A new model of the molecular architecture at points of neuron-to-neuron contact in the brain, based on measuring the location of individual protein molecules at the sites where cell contact is made. Amazingly, proteins in the two cells align with each other to extremely high accuracy, suggesting a protein column spanning the two cells, and assuring that neurotransmitter release occurs with highest probability near the receptors that sense it.


New research by scientists at the University of Maryland School of Medicine has for the first time elucidated details about the architecture of neuronal transmission. [WikiCommons]
New research by scientists at the University of Maryland School of Medicine has for the first time elucidated details about the architecture of neuronal transmission. [WikiCommons]

The study of the synaptic transmission of neurotransmitters is a field of scientific research that has seen its fair share of groundbreaking discoveries over the past century. Yet, the intricate details of the structural mechanisms that allow information to traverse the small gaps between cells rapidly, allowing neurons to communicate with each other, has eluded scientists—due in no small part to the visual limitations of light microscopy.  

However now, researchers at the University of Maryland School of Medicine (UMSOM) have for first time elucidated details about the architecture of the synaptic transmission process. The findings from this new study were published recently in Nature in an article entitled “A Trans-Synaptic Nanocolumn Aligns Neurotransmitter Release to Receptors.”

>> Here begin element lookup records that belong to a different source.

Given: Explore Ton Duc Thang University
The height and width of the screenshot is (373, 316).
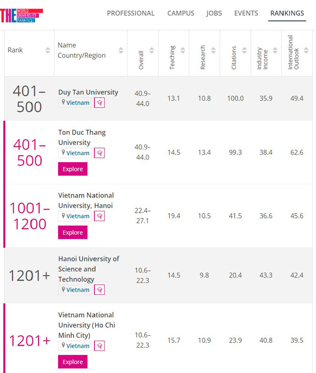Looking at the screenshot, I should point(73,169).
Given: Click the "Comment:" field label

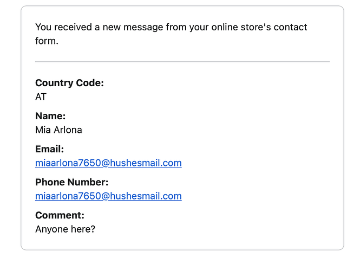Looking at the screenshot, I should point(60,215).
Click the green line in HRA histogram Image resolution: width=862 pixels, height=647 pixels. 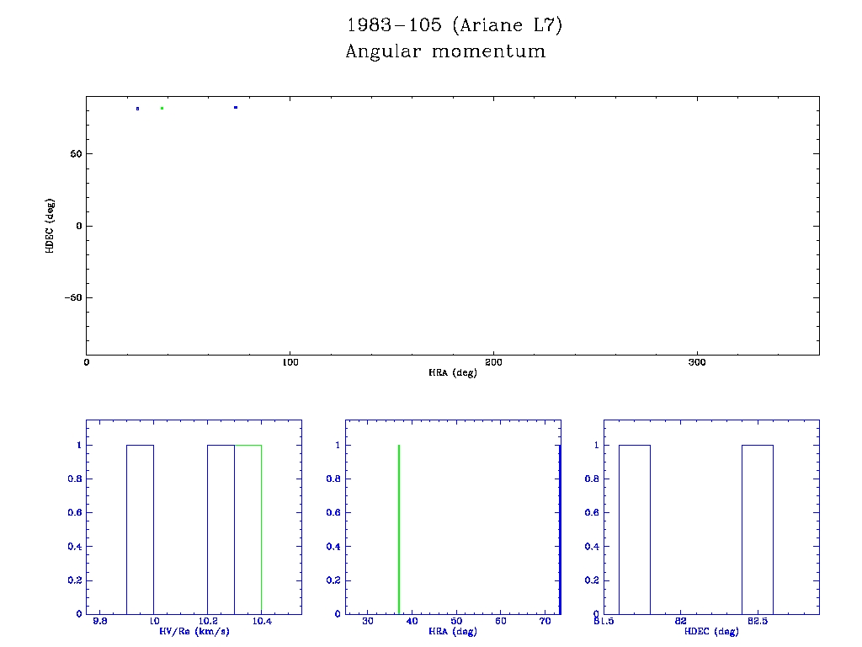click(x=398, y=529)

Synapses are extremely complex molecular machines. But they are also incredibly tiny, spanning only a few nanometers across to allow for a massive number of them to be crammed into a finite space. For instance, it has been estimated that the human brain contains around 100 trillion synapses— each individually and precisely tuned to convey stronger or weaker signals between cells.

To visualize features on this submicroscopic scale, the researchers turned to an innovative technology known as single-molecule imaging, which can locate and track the movement of individual protein molecules within the confines of a single synapse, even in living cells.

“Using localization microscopy,” the authors wrote, they showed “that key proteins mediating vesicle priming and fusion are mutually co-enriched within nanometre-scale subregions of the presynaptic active zone. Through development of a new method to map vesicle fusion positions within single synapses in cultured rat hippocampal neurons, we find that action-potential-evoked fusion is guided by this protein gradient and occurs preferentially in confined areas with higher local density of Rab3-interacting molecule (RIM) within the active zones. These presynaptic RIM nanoclusters closely align with concentrated postsynaptic receptors and scaffolding proteins suggesting the existence of a trans-synaptic molecular 'nanocolumn'.”

This approach allowed investigators to identify an unexpected and precise pattern in the process of neurotransmission. The researchers looked at cultured rat synapses, which are very similar to human synapses in overall structure.

“We are seeing things that have never been seen before. This is a totally new area of investigation,” explained senior study author Thomas Blanpied, Ph.D., associate professor in the department of physiology at UMSOM. “For many years, we've had a list of the many types of molecules that are found at synapses, but that didn't get us very far in understanding how these molecules fit together, or how the process really works structurally. Now by using single-molecule imaging to map where many of the key proteins are, we have finally been able to reveal the core architectural structure of the synapse.”

In the new study, the authors describe an unexpected aspect to this architecture that may explain why synapses are so efficient, but also susceptible to disruption during disease. At each synapse, key proteins are organized very precisely across the gap between cells.

“The neurons do a better job than we ever imagined of positioning the release of neurotransmitter molecules near their receptors,” Dr. Blanpied noted. “The proteins in the two different neurons are aligned with incredible precision, almost forming a column stretching between the two cells.”

Understanding this architecture will not only help clarify how communication within the brain works, but also will allow researchers to elucidate how many of them fail to function properly in cases of psychiatric or neurological disease. Dr. Blanpied and his colleagues are focusing on the activity of “adhesion molecules,” which stretch from one cell to the other and may be important pieces of the “nanocolumn.” They suspect that if adhesion molecules are not placed correctly at the synapse, synapse architecture will be disrupted and neurotransmitters won't be able to do their jobs. The researchers hypothesize that in at least some disorders, even though the brain has the right amount of neurotransmitter, the synapses don't transmit these molecules efficiently.